Quando ho chiesto al mio amico Matthias Rieger: «come arrivare a spiegare in quali modi le banalità si sono trasformate?», egli mi ha inviato una lettera di cui vi leggo un passo: «La prima volta che ho letto il programma del Colloquio “Défaire le développement, refaire le monde”, il mio cuore è sobbalzato. Il tema di questo Colloquio mi ha dato l’impressione di essere stato invitato ad una riunione internazionale di dei. Mi sono detto che queste due idee – ri-fare il mondo e dis-fare lo sviluppo – non potevano concepirsi che nell’Olimpo. Questo può essere un Olimpo alternativo, ma è l’Olimpo. È globale».

Mi domando perché lo sviluppo abbia avuto un tale effetto trasformatore sui milioni e milioni di uomini che lavorano la terra con le mani, la maggioranza. Mi domando fino a che punto sono già modernizzati, sviluppati oggi.

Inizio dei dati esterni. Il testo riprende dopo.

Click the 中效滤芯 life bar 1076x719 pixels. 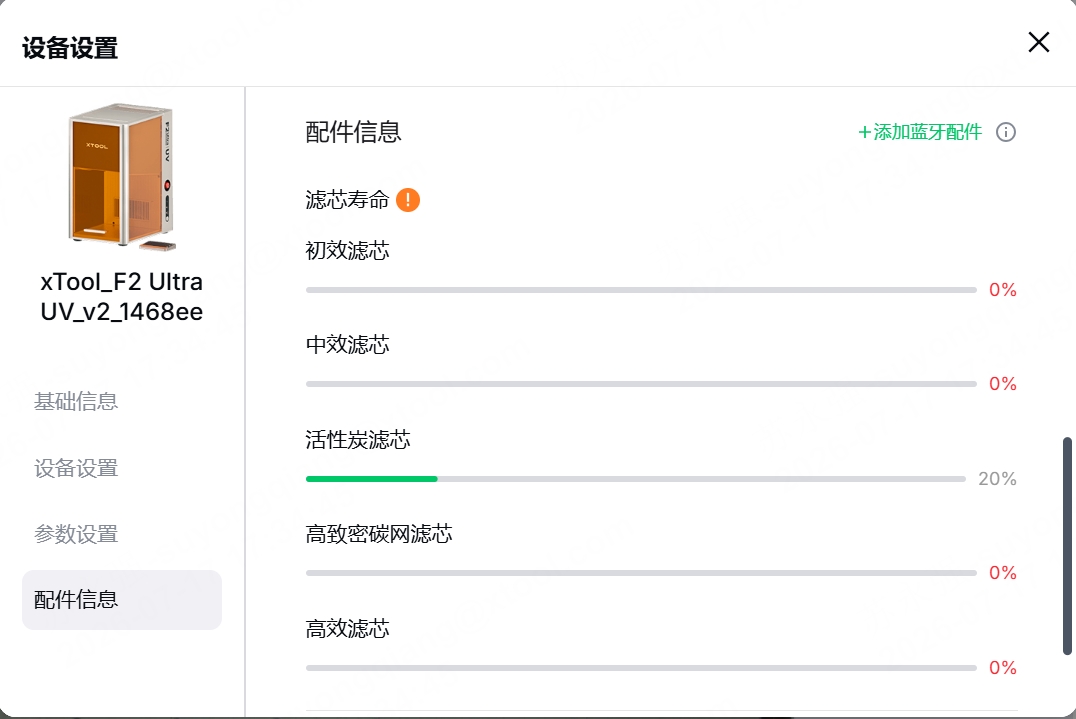point(641,384)
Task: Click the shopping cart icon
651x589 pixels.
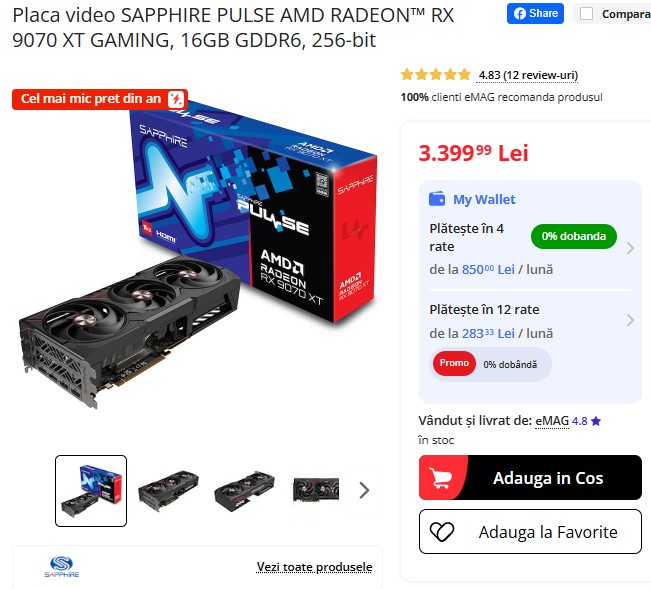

L’altro amico che amerei farvi ascoltare, Samuel Sajay (indiano e professore negli Stati Uniti) mi scrive: «Ivan, avete parlato dell’effetto simbolico dello sviluppo della scuola che inevitabilmente classifica le persone e dà loro la responsabilità di appartenere alla loro classe d’origine; della medicina che crea nel mondo contemporaneo le patologie che essa stessa diagnostica…». Mi dice: «Nella misura in cui lo sviluppo associa ai suoi insuccessi tecnici effetti simbolici riusciti dal suo punto di vista, si può dire che lo sviluppo, il cui fine consisteva nello sviluppare gli umani, è un evidente successo».

Mi domanderete, che cosa vuol dire ciò? Trovo questa parola «umani» dis-gustosa! Di recente ho consultato l’Enciclopedia Britannica su cd-rom. Volevo conoscere la definizione della parola comunicazione. E che trovo? «Per gli umani, la comunicazione è… ecc.». Prima la parola «umano» è scritta in blu, poi c’è un’indicazione «guardate all’indice che cosa vuol dire». Lo sviluppo ha fatto di noi degli «umani».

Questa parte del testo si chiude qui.